WORK INSTRUCTION:
Check every line of the data and copy the ones where "Edit" appears.
INFORMATION SHOWN section start
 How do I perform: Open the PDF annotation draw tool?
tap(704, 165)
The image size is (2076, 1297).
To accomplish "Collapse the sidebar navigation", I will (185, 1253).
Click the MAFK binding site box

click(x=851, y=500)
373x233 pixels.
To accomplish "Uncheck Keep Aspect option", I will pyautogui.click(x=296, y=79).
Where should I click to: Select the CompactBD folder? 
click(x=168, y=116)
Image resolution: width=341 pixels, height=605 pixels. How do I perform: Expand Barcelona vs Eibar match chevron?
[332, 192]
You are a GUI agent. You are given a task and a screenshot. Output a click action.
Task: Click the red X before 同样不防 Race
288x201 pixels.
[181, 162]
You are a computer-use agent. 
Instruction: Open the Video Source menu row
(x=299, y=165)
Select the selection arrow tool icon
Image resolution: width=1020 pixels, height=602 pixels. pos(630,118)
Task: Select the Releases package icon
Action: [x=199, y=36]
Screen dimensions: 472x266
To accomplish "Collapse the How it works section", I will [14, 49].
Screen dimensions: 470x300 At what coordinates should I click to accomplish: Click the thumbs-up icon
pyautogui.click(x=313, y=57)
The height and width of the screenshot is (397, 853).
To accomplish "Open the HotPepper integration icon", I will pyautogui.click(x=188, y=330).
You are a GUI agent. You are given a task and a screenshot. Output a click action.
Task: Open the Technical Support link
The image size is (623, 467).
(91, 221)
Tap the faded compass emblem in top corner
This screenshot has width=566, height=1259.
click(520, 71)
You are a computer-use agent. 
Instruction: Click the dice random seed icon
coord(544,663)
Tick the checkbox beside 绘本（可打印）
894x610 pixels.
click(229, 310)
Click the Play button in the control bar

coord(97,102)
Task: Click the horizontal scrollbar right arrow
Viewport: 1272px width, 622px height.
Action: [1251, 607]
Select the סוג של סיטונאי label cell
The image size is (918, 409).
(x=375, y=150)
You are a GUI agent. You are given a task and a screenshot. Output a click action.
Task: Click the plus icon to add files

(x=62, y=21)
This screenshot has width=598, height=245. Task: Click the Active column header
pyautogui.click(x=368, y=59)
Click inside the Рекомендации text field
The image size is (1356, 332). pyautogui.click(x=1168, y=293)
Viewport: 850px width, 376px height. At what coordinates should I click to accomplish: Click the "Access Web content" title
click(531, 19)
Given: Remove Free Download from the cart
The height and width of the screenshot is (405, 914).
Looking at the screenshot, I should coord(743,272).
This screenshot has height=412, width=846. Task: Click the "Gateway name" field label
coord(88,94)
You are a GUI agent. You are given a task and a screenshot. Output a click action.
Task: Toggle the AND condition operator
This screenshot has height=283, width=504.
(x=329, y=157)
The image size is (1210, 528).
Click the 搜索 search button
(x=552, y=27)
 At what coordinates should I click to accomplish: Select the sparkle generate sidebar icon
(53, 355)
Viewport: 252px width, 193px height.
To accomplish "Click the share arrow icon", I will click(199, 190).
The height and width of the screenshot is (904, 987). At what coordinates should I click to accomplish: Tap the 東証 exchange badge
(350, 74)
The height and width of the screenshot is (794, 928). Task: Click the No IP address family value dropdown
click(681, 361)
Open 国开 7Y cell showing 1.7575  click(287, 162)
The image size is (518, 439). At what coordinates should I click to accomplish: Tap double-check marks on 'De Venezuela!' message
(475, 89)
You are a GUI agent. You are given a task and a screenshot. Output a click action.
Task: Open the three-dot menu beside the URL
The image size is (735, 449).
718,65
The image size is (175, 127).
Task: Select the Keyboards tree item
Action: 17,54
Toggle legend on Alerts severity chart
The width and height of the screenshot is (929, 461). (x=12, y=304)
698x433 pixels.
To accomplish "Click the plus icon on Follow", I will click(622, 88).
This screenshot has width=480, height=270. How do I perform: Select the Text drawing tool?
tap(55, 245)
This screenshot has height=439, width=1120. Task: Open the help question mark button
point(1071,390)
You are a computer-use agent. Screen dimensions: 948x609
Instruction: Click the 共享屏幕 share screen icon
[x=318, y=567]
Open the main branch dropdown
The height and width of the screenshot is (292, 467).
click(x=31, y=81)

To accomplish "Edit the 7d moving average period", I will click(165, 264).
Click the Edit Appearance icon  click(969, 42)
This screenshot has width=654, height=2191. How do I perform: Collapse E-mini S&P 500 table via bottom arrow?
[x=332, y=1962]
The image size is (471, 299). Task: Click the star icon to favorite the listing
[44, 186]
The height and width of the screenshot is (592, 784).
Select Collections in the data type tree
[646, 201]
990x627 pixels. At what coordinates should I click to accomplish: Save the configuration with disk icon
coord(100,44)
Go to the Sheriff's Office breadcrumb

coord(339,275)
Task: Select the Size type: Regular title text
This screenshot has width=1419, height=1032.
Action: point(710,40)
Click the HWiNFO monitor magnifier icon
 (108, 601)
INFORMATION SHOWN section end
WRITTEN RESPONSE:
To accomplish "Edit the 7d moving average period", I will click(165, 264).
Click the Edit Appearance icon  click(969, 42)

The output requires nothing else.